WHAT YOU WILL DO: Copy each of the following entries back without change.

INPUT MATERIAL:

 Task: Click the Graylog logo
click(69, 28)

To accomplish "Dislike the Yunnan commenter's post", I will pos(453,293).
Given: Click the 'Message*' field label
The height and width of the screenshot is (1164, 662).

RESPONSE TO THE EXERCISE:
 Task: Click the Graylog logo
click(69, 28)

To accomplish "Dislike the Yunnan commenter's post", I will pos(453,293).
Given: Click the 'Message*' field label
The height and width of the screenshot is (1164, 662).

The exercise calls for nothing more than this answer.